I'm not an attorney, but it seems to me that if this is indeed the case (turning cats loose in the wild), then a case can be made for abandonment (with resulting animal cruelty charges). Just MHO, FWIW


----------



## Beave (Aug 26, 2002)

I'd agree with Mr. 16 Gauge. These are not barn cats that're practically half-wild. Some of them may be declawed. They may have spent their entire lives as indoor cats up until the point of being tossed into the wild by this person. To release them into the wild would constitute abandonment.

Since they aren't legally protected by law I'd start mounting cat pelts on a tree facing this neighbor's house until they get the point.


----------



## boehr (Jan 31, 2000)

There are a lot of issues with feral cats and unfortunately there is no law governing any type of feral, barn or pet cats like there is for dogs with the exception of cruelty to animals. It would be wise to use extreme caution. "Not protected by law" maybe, maybe not, depending how you look at it and the interpetation.

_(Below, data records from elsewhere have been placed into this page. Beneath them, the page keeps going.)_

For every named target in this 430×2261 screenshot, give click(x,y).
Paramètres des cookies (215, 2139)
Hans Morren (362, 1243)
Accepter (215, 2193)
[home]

There also is no law that states the season for feral cats is this date to that date. Since there is no season for the wild??? feral cat then that indicates some protection to me. If it is not wild then it is someone's property. I agree with much stated above and people who abandon an animal, any domestic animal should be prosecuted to the fullest extent of the law.


----------



## mickey (Sep 25, 2000)

How can one tell the difference between a house cat out and about and a feral cat?


----------



## boehr (Jan 31, 2000)

Excellent question Mickey, most of the time you can't.


----------



## mickey (Sep 25, 2000)

Thats what I figured. Thanks Boehr!  

I have 2 indoor cats and if somehow they got out and somebody shot one....they are like people in my life and I'd basically flip out. I understand the problem with feral cats and their effect on the ecosystem but we need to then look at animal control and not take the law into our own hands. Some of those cats are our friends out here.


----------



## Ringneck (Jul 2, 2000)

Thank you for the reponse. I guess that the only thing I can do is live trap them and hope that they get tired of picking them up at the pound or broke. 

There should be a way of keeping them off of my property short of getting a court order.

I have reason to suspect that there is some cooperation with the animal control office and I have wanted to avoid going to the county commission until I have more evidence but may just ask if they can come up with a solution so I can enjoy watching the birds in my back yard.


----------



## Zofchak (Jan 10, 2003)

I hate feral cats. If it was up to me I would treat them just as I would nuisance raccoons and opossums. They are very destructive to surrounding wildlife and rarely controlled.


----------



## mickey (Sep 25, 2000)

Racoons and opossums are wildlife.


----------